— Start DATA SECTION —

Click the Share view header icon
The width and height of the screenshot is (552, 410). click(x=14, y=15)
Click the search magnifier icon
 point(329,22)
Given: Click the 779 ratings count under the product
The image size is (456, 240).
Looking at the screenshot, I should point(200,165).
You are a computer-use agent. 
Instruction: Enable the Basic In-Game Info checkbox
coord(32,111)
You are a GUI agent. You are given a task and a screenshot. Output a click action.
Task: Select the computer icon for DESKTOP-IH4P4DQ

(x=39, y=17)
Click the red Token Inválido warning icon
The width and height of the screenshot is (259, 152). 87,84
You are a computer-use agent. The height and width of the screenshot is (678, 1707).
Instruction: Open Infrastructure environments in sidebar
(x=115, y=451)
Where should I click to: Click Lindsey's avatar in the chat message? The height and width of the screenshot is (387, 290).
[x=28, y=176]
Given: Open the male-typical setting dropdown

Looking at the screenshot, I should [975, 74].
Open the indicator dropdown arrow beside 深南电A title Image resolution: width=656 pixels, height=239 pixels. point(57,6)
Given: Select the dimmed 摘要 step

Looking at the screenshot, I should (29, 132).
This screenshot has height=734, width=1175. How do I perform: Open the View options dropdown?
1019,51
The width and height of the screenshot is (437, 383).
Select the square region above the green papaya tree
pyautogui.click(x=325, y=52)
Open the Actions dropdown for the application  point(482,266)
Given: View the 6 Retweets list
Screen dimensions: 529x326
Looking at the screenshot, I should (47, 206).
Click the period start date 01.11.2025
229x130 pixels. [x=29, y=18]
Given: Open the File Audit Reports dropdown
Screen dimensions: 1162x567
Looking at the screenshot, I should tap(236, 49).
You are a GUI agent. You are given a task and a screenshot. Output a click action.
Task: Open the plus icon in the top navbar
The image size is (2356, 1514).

— End DATA SECTION —

### DIRECTIONS FOR THIS TASK
Format every line of the material above as a numbered list, leaving out the blank lines.

### RESULT
1. Click the Share view header icon
2. The width and height of the screenshot is (552, 410). click(x=14, y=15)
3. Click the search magnifier icon
4.  point(329,22)
5. Given: Click the 779 ratings count under the product
6. The image size is (456, 240).
7. Looking at the screenshot, I should point(200,165).
8. You are a computer-use agent. 
9. Instruction: Enable the Basic In-Game Info checkbox
10. coord(32,111)
11. You are a GUI agent. You are given a task and a screenshot. Output a click action.
12. Task: Select the computer icon for DESKTOP-IH4P4DQ
13. (x=39, y=17)
14. Click the red Token Inválido warning icon
15. The width and height of the screenshot is (259, 152). 87,84
16. You are a computer-use agent. The height and width of the screenshot is (678, 1707).
17. Instruction: Open Infrastructure environments in sidebar
18. (x=115, y=451)
19. Where should I click to: Click Lindsey's avatar in the chat message? The height and width of the screenshot is (387, 290).
20. [x=28, y=176]
21. Given: Open the male-typical setting dropdown
22. Looking at the screenshot, I should [975, 74].
23. Open the indicator dropdown arrow beside 深南电A title Image resolution: width=656 pixels, height=239 pixels. point(57,6)
24. Given: Select the dimmed 摘要 step
25. Looking at the screenshot, I should (29, 132).
26. This screenshot has height=734, width=1175. How do I perform: Open the View options dropdown?
27. 1019,51
28. The width and height of the screenshot is (437, 383).
29. Select the square region above the green papaya tree
30. pyautogui.click(x=325, y=52)
31. Open the Actions dropdown for the application  point(482,266)
32. Given: View the 6 Retweets list
33. Screen dimensions: 529x326
34. Looking at the screenshot, I should (47, 206).
35. Click the period start date 01.11.2025
36. 229x130 pixels. [x=29, y=18]
37. Given: Open the File Audit Reports dropdown
38. Screen dimensions: 1162x567
39. Looking at the screenshot, I should tap(236, 49).
40. You are a GUI agent. You are given a task and a screenshot. Output a click action.
41. Task: Open the plus icon in the top navbar
42. The image size is (2356, 1514).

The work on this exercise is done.